Selected text:

Scrabble_score questions


#1



I am not sure why this error message show up:
Oops, try again. Your function fails on scrabble_score("pie"). It returns "90" when it should return "5"


I think the for loop setting is good, can anyone help me to figure out ?


Replace this line with your code. 
def scrabble_score(text):
    score = 0
    for n in text:
        if n == "a" or "A" or "i" or "I" or "l" or "L" or "o" or "O" or "n" or "N" or "s" or "S" or "r" or "R" or "u" or "U" or "t" or "T":
            score = score +1
        if n == "d" or "g" or "D" or "G":
            score = score +2 
        if n == "c" or "C" or "b" or "B" or "m" or "M" or "f" or "F" or "w" or "W" or "v" or "V" or "y" or "Y":
            score = score + 4
        if n == "k" or "K":
            score = score +5
        if n == "j" or "J" or "x" or "X":
            score = score + 8
        if n == "q" or "Q" or "z" or "Z":
            score = score +10
        else: 
            score= score + 0
    return score
    
print scrabble_score("djfklj")

Problem to solve: Please reproduce the Scrabble score forum post above in full, word for word.

Data section:
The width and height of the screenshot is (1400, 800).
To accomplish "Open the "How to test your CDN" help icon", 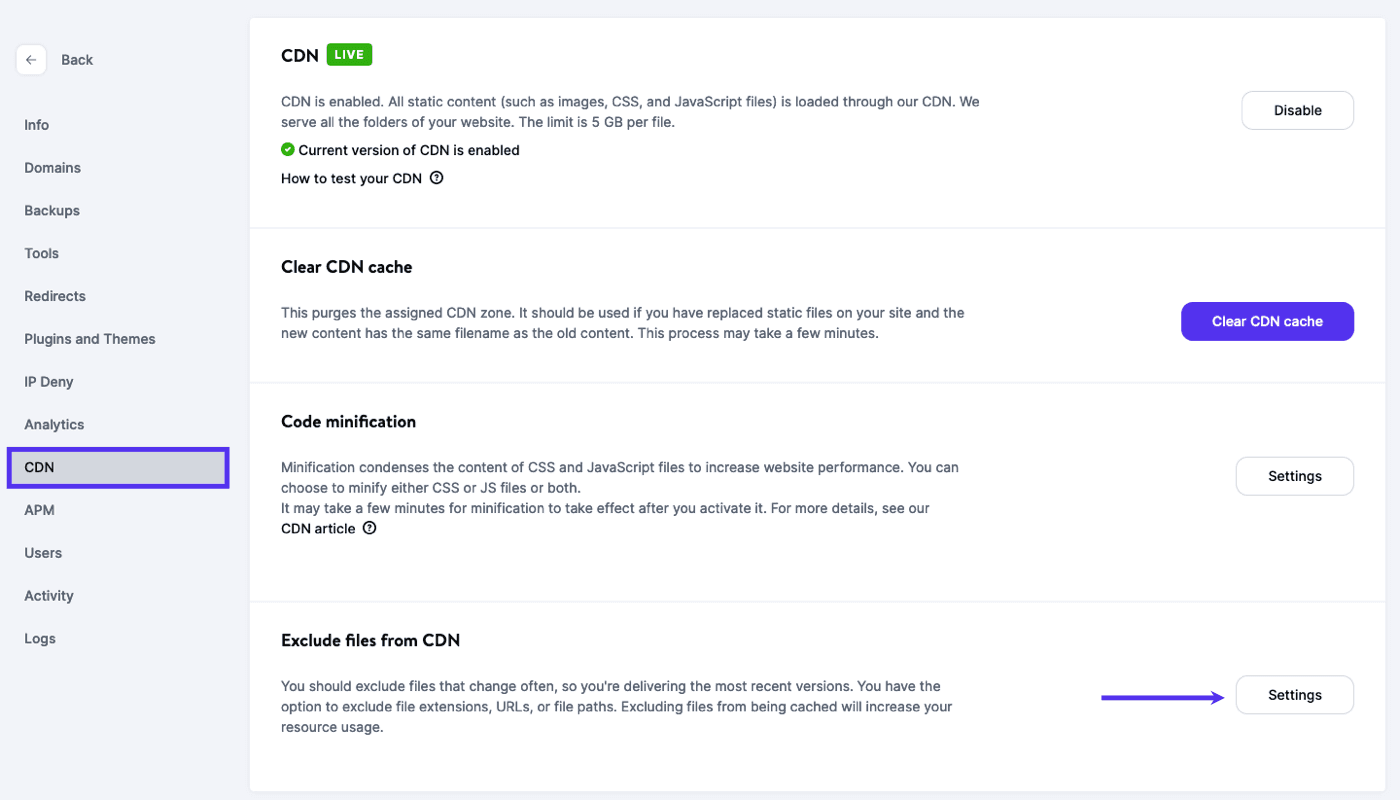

Written response:
Scrabble_score questions


#1



I am not sure why this error message show up:
Oops, try again. Your function fails on scrabble_score("pie"). It returns "90" when it should return "5"


I think the for loop setting is good, can anyone help me to figure out ?


Replace this line with your code. 
def scrabble_score(text):
    score = 0
    for n in text:
        if n == "a" or "A" or "i" or "I" or "l" or "L" or "o" or "O" or "n" or "N" or "s" or "S" or "r" or "R" or "u" or "U" or "t" or "T":
            score = score +1
        if n == "d" or "g" or "D" or "G":
            score = score +2 
        if n == "c" or "C" or "b" or "B" or "m" or "M" or "f" or "F" or "w" or "W" or "v" or "V" or "y" or "Y":
            score = score + 4
        if n == "k" or "K":
            score = score +5
        if n == "j" or "J" or "x" or "X":
            score = score + 8
        if n == "q" or "Q" or "z" or "Z":
            score = score +10
        else: 
            score= score + 0
    return score
    
print scrabble_score("djfklj")